Thus, in the example illustrated in FIG. 3, and with further reference to FIG.
4, a user in
step 401 may browse on his or her mobile phone to access a Web-based
collaboration service,
through which mobile clients 110, 120 communicate with each other via server
313 across a
wireless network (e.g., a high-latency network). Throughout the process,
broker modules 307,
315 mediate the client-server communication to make the communications more
efficient. The
broker may include the client side module (stub 307) and the server side
module (skeleton 315).
Stub 307 may reside in the same Web page as the collaboration client
components such as chat
303 and whiteboard 305 and provides APIs for them to communicate with the
server 313. Stub
307 may alternatively be independent from client components.
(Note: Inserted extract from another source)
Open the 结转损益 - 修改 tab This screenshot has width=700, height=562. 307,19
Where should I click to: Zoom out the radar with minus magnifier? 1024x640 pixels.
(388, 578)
In step 403, a user using a collaboration client 301 activates chat and
whiteboard services
within the collaboration service. In step 405, each client requests an update
from its respective
server. Each request may be referred to as a server request message or a
component request
message. In step 407, broker stub 307 intercepts the multiple server request
messages, and in step
409, stub 307 may multiplex requests from those components into one broker
request message
and send the multiplexed broker request message to broker skeleton 315. In
step 411, skeleton
315 intercepts the multiplexed broker request message sent from the stub 307
and demultiplexes
the request. In step 413 the skeleton sends or dispatches the demultiplexed
requests (the
individual component request messages) to their respective original component
servers 317, 319.
In step 415 one or more component servers 317, 319 generate a response back to
their
respective component clients 303, 305. In step 417 broker skeleton 315
intercepts the responses,
referred to individually as a server response message or component response
message. In step
419 broker skeleton 315 multiplexes the response messages and sends a
multiplexed broker
response message back to broker stub 307. In step 421 broker stub 307 receives
the multiplexed
broker response message and demultiplexes the message back into individual
component response
messages. In step 423 broker stub 307 dispatches or forwards the individual
response messagess
to their corresponding client components 303, 305.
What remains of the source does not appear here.